══ Supplied entries ══
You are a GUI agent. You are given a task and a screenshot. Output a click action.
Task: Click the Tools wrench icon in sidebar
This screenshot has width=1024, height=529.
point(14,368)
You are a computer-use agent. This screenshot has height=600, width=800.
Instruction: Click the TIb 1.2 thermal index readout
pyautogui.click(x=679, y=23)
═══
══ Supplied entries ══
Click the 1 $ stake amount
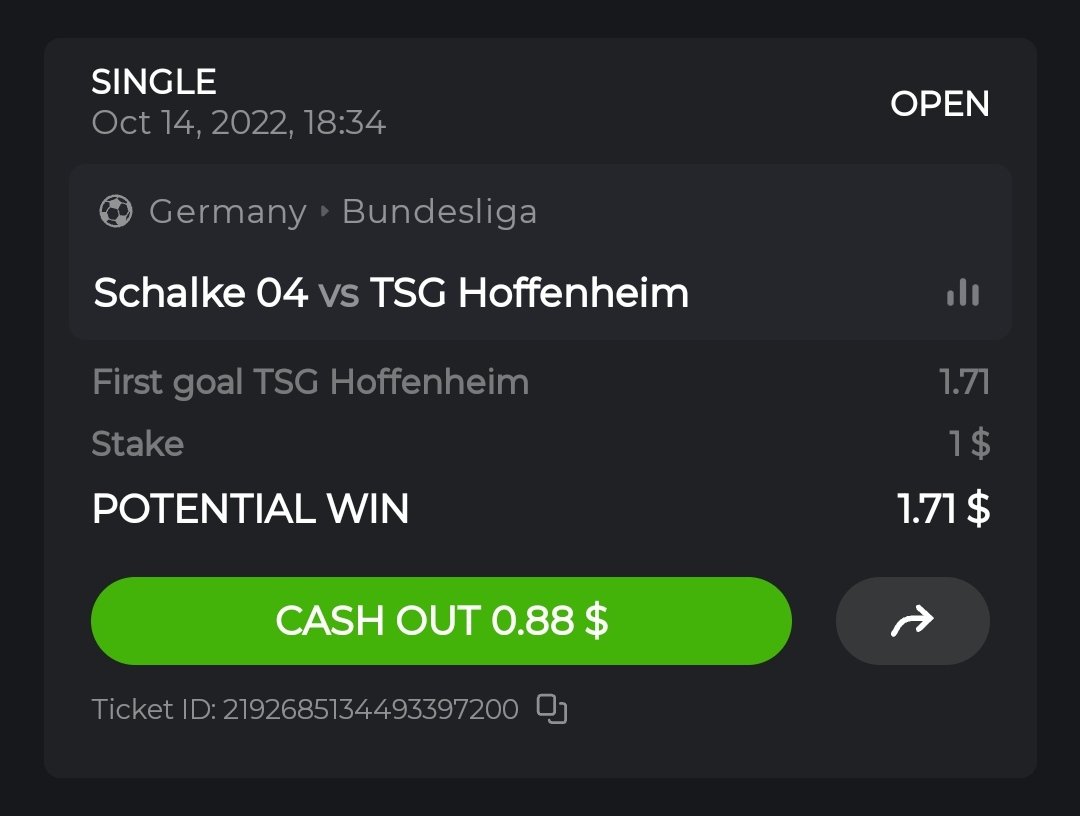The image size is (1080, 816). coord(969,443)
═══
*Your task*. Go through the listing above and return every line where the word "agent" occurs.

*Task output*.
You are a GUI agent. You are given a task and a screenshot. Output a click action.
You are a computer-use agent. This screenshot has height=600, width=800.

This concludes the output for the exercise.